Effi Briest/Fontane Effi Briest (1974) - Fassbinder makes film a novel in cold, divisive passion project

 

Hanna Schygulla as the titular character of Rainer Werner Fassbinder's Effi Briest looks rather doomed on this somewhat theatrical poster for the film

 

In late 19th century Germany, young Effi Briest becomes the wife of a boring but wealthy aristocrat, who forces her life up by its roots. But for a time her heart beats for another ...


Effi Briest is a very odd film, probably among the most literary feeling films of all time. It is overloaded with intertitles, letters, narration and dialog and as a result comes across as exhaustingly text-oriented. In addition, its original title has a symptomatically exhaustingly convoluted extra-title, and if the two are accepted as one long title, the film has one of the longest titles in cinema history. It goes; Effi Briest oder Viele, die eine Ahnung haben von ihren Möglichkeiten und Bedürfnissen und dennoch das herrschende System in ihrem Kopf akzeptieren durch ihre Taten und es somit festigen und durchaus bestätigen, which translates to; 'Fontane Effi Briest or Many People Who Are Aware of Their Own Capabilities and Needs Just Acquiesce to the Prevailing System in Their Thoughts and Deeds, Thereby Confirm and Reinforce It'.

**Provided material**

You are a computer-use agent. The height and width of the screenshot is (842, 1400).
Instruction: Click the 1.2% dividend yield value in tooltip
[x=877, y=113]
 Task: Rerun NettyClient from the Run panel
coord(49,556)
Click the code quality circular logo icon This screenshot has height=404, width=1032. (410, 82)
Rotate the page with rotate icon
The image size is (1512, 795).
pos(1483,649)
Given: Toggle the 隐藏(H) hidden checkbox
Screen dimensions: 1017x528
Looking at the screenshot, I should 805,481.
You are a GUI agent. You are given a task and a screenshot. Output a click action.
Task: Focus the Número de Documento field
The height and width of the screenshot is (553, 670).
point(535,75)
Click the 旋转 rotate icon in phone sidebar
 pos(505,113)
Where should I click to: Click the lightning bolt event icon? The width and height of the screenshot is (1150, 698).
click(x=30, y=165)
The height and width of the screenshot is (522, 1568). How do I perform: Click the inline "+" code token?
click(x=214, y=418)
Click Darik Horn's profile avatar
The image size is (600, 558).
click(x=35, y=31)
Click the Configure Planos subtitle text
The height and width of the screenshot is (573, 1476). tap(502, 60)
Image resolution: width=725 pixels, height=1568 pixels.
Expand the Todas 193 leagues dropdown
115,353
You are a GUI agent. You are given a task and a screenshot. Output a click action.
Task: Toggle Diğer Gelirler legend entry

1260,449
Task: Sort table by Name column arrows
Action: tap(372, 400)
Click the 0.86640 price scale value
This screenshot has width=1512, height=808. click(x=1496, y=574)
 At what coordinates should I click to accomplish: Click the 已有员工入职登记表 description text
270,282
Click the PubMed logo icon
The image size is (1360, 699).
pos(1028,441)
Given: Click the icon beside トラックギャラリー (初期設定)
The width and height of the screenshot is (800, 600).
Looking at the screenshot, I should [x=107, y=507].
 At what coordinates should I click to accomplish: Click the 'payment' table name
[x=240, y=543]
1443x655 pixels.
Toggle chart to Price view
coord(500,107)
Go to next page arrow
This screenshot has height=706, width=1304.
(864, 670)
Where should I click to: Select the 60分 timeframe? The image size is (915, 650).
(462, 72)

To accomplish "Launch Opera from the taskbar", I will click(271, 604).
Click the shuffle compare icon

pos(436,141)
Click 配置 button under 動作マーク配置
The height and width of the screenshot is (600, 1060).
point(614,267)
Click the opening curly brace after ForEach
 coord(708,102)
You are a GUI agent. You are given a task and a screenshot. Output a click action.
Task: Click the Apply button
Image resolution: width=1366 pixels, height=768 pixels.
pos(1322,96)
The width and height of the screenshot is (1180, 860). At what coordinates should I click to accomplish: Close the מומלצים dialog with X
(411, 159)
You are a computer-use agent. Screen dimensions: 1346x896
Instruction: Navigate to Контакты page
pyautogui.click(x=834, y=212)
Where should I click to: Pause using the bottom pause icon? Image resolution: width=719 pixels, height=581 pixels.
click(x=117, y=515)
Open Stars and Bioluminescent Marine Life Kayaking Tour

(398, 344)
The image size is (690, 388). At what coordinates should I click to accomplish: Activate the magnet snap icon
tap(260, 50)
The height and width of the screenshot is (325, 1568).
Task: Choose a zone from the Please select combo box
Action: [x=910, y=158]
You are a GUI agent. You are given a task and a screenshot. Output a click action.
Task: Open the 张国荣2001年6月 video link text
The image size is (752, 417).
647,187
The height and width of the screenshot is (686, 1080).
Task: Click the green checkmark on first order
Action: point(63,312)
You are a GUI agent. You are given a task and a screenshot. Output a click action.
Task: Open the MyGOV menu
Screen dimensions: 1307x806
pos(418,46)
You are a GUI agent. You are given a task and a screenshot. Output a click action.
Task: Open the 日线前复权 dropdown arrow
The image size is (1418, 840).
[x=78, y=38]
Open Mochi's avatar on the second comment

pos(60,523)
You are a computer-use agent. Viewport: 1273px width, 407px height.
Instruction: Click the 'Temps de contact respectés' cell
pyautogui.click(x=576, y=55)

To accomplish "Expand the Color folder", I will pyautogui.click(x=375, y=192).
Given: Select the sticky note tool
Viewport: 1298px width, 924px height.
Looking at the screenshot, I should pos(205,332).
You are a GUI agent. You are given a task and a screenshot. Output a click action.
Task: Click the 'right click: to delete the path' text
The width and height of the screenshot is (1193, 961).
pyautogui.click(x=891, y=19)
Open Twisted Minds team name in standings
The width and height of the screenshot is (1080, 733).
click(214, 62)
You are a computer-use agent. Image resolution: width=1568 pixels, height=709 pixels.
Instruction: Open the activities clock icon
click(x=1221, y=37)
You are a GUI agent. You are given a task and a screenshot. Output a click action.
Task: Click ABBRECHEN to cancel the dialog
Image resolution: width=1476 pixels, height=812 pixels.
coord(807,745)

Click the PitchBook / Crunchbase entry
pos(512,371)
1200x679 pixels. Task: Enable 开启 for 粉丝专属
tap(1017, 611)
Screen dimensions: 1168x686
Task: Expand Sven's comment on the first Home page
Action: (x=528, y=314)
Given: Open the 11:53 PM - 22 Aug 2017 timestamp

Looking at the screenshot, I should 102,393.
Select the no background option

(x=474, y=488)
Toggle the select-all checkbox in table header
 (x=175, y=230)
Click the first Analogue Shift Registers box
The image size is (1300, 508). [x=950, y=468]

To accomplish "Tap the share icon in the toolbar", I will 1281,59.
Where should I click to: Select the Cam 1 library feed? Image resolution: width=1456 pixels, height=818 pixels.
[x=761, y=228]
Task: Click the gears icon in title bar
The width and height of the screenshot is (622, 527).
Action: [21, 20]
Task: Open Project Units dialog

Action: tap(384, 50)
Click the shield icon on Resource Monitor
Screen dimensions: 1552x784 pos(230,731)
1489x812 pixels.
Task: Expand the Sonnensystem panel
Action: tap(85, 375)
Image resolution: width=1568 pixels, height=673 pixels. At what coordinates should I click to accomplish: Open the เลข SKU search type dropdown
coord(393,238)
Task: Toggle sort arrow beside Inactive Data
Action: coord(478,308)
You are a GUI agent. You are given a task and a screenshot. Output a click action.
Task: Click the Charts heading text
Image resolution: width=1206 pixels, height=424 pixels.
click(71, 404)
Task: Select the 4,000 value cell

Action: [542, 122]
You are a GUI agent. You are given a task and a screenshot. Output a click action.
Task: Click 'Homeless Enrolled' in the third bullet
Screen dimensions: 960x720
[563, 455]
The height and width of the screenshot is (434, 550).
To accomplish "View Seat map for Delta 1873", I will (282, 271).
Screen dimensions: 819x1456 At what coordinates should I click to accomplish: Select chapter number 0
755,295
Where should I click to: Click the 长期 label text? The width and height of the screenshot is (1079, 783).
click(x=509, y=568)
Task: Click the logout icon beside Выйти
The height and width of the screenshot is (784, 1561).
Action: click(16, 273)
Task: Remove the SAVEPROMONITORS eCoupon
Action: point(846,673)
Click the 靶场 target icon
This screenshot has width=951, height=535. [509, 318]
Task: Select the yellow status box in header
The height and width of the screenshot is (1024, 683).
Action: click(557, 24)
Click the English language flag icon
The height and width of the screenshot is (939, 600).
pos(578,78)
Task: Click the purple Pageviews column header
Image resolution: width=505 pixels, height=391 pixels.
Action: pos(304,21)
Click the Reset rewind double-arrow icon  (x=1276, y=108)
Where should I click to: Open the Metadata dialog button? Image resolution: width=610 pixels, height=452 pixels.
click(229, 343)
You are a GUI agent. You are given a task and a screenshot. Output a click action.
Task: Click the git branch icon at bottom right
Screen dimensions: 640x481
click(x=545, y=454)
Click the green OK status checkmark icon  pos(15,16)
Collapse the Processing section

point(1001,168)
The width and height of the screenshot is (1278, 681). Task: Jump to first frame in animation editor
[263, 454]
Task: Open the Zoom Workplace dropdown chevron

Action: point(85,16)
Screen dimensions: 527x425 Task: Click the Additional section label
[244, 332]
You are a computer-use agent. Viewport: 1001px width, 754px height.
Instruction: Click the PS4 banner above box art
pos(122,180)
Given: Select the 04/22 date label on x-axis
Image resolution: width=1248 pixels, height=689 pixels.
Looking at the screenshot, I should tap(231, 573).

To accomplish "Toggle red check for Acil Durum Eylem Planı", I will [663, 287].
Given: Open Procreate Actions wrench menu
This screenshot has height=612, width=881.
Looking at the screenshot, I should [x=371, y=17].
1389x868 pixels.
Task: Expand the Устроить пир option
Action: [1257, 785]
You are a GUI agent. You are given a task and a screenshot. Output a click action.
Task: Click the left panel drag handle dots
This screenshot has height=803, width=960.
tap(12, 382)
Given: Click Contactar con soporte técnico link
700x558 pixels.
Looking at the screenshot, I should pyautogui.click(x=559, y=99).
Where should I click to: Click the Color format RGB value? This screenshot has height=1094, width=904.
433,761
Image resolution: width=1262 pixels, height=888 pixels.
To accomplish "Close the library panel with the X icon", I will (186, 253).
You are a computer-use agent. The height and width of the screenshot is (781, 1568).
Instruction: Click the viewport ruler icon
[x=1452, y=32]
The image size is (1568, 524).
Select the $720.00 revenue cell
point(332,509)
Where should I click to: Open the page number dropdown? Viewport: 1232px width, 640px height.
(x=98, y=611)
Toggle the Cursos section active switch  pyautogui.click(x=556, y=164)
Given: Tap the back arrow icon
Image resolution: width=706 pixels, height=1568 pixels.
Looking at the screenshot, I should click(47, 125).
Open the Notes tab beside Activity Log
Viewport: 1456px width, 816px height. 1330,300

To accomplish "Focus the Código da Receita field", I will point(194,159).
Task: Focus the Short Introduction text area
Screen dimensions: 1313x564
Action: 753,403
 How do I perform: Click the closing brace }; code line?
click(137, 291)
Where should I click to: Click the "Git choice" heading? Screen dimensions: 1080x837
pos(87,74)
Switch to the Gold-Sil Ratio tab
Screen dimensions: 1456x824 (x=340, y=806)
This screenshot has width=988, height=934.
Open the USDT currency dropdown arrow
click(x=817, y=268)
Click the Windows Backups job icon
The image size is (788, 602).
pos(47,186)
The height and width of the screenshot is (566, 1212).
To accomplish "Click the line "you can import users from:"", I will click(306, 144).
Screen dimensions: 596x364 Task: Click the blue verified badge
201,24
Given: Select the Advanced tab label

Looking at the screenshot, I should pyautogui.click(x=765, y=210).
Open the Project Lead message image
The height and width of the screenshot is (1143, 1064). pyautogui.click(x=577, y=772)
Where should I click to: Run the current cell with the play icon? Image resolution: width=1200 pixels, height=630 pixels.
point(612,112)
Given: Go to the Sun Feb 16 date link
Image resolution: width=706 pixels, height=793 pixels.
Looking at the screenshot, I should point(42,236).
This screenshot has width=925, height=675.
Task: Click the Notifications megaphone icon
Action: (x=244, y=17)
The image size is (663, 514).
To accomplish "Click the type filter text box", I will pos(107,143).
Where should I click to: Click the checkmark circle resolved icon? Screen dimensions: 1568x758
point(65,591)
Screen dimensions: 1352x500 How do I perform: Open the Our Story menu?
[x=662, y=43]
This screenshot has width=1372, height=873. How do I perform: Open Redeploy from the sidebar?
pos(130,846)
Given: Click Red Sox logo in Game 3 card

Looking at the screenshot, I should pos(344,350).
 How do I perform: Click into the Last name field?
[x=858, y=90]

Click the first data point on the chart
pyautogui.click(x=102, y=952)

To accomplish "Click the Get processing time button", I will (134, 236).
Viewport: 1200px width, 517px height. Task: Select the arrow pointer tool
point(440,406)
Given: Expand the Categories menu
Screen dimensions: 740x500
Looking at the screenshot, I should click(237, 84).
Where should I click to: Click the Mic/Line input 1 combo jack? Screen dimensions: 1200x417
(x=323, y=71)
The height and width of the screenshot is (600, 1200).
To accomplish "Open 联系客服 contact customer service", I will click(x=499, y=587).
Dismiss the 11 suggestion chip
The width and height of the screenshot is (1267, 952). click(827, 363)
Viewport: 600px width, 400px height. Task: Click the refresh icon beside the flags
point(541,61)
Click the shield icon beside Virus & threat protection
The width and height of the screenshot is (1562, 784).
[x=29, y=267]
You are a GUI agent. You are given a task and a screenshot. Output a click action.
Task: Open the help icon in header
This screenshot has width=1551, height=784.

**Exercises**
- 1) Give everything in the Effi Briest review from "Effi Briest/Fontane Effi" down to "for another ..." again, switching "aristocrat" to "nobleman".
- 2) Proceed with the review of Fassbinder's Effi Briest from the point where it stops.

**Response list**
- 1)
Effi Briest/Fontane Effi Briest (1974) - Fassbinder makes film a novel in cold, divisive passion project

 

Hanna Schygulla as the titular character of Rainer Werner Fassbinder's Effi Briest looks rather doomed on this somewhat theatrical poster for the film

 

In late 19th century Germany, young Effi Briest becomes the wife of a boring but wealthy nobleman, who forces her life up by its roots. But for a time her heart beats for another ...

- 2)
It is the 11th theatrical feature from great German writer-director Rainer Werner Fassbinder (Ali: Fear Eats the Soul/Angst Essen Seele Auf (1974)), adapting Theodor Fontane's (Grete Minde (1880)) same-titled 1895 novel. Fassbinder redeems Effi Briest with the film's visual power, which rests on undeniable photographic qualities, (B/W cinematography by Jürgen Jürges (Time of the Wolf/Le Temps du Loup (2003)) and Dietrich Lohmann (The Innocent (1993))). 

Effi Briest is an exceedingly uncompromising film in its strict ascetic sense, - narratively as well as aesthetically, as emotionless acting and stylistically distancing efforts go hand in hand for a so-called 'Verfremdungseffekt', an alienating effect which should make audiences think beyond the film. It certainly makes its nastily cold characters seem all the more distanced from us, and its story's tragedy impotent. Watching it I couldn't help wonder, whether Effi Briest might have somehow proved stronger, had it been set in France instead of Germany.

 

Related posts:

Rainer Werner Fassbinder:  The Marriage of Maria Braun/Die Ehe der Maria Braun (1979) - Fassbinder blows up post-WWII Germany

Ali: Fear Eats the Soul/Angst Essen Seele Auf (1974) or, Ali und Emmi und die Anderen





Watch a scene from the film here

Cost: 750k DEM
Box office: 38.5 mil. ITL (Italy only)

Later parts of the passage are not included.